本編
幼馴染というのは厄介だ。
更には、幼稚園入園以来13年間同じクラスというのが厄介さに拍車をかけていると亮介は思う。
せめてただのずっとクラスが同じな腐れ縁のクラスメイト、というポジションだったらと思うが亮介と寛樹は生まれる前から付き合いがあった。
それもこれもお互いの両親ともに学生時代から仲が良くで家が近所で同じ年に生まれてしまったせいだ。
父親が寛樹の父親と遊びに行くときは亮介も連れていかれ、寛樹の母親は当然のように寛樹をつれて亮介の家に遊びに来る。
お陰でお互いのことで知らないことの方が少ない。
何で喜んで何に悲しむのか、なんて考えなくていい。
嫌な予感がする。そして亮介の寛樹に関するそれはあまり外れない。
溜め息と共に音楽室の方向を見る。
建て方の関係で音楽室そのものは現在、亮介がいる教室からは見えない。
今日は、寛樹の合唱部の高2の引退パーティー。
高1は寛樹一人しかいないため、ここ数日はその準備に追われている彼を亮介は見ていた。
先輩や後輩が嫌いでもそれとこれは別、と寛樹は諦めたように笑いながら準備をしていた。

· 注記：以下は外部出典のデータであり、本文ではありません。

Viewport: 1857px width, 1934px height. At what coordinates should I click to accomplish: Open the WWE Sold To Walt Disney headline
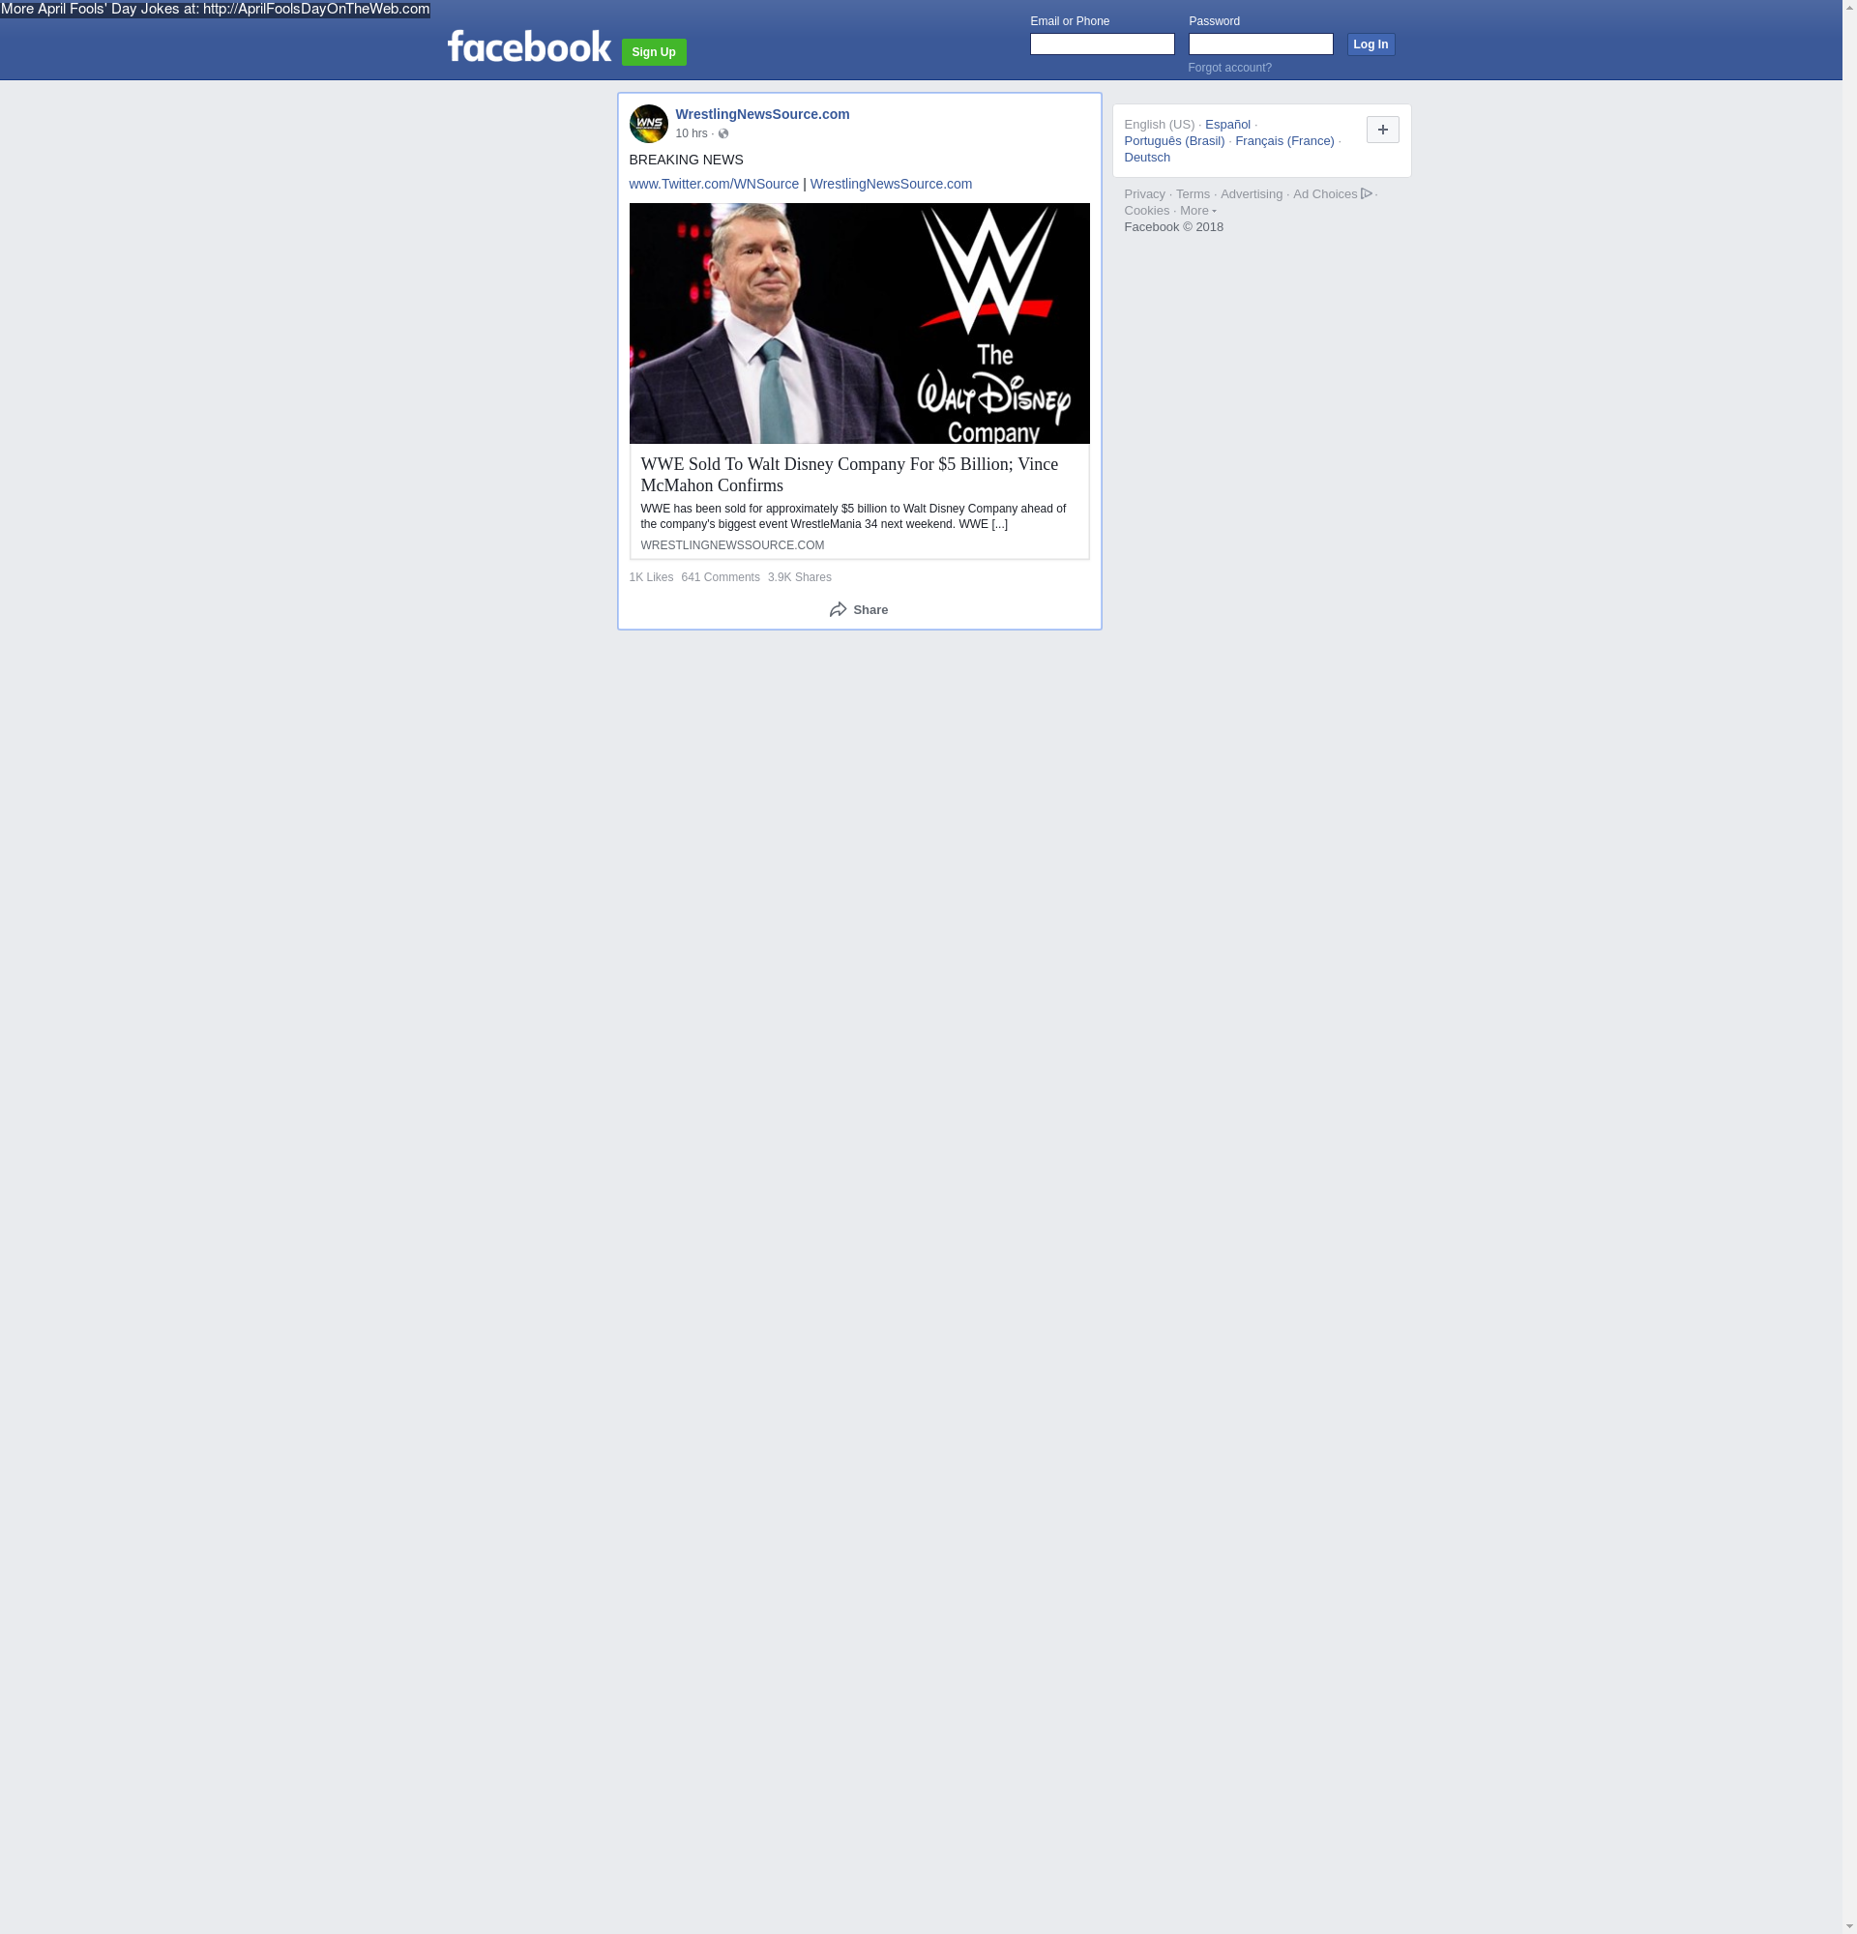pos(849,475)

昨日は、飾り付けられた部室である音楽室を亮介に見せてくれて、一人でよくここまでできたものだと感心すると同時に彼の先輩たちに嫉妬した。
彼から聞いた終了予定時間はとっくに過ぎていて、この教室で待ち合わせした時間も大幅に過ぎた。
まさか倒れてるわけじゃないよね、と一度不安になったらもう居ても立っても居られない。

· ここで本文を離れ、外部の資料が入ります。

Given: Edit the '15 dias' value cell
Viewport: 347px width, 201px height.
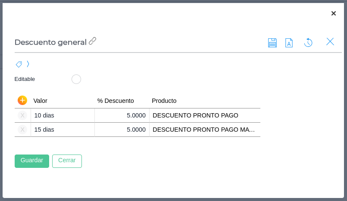Looking at the screenshot, I should point(63,130).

教室の電気を消すこともせずに亮介は音楽室へ駆けだした。
音楽室の防音扉を開く。
一人には広すぎる音楽室の中心で、こちらに背を向け床にへたり込む寛樹が目に入るや否や抱きしめた。
「亮介ぇ」
寛樹は泣きそうに歪んだ顔で笑った。
「俺、先輩方が嫌いで亮のことが好きなのに、先輩のことが、好きかもしれない」
一瞬、何を言われたかわからなかった。
「嫌われてることも知ってるし、向こうだって俺が先輩後輩のこと嫌いなの知ってるくせに――好きなんだ。わかっちゃった」
頭が真っ白になった。
だって、俺に告白してきたのは寛樹じゃないか。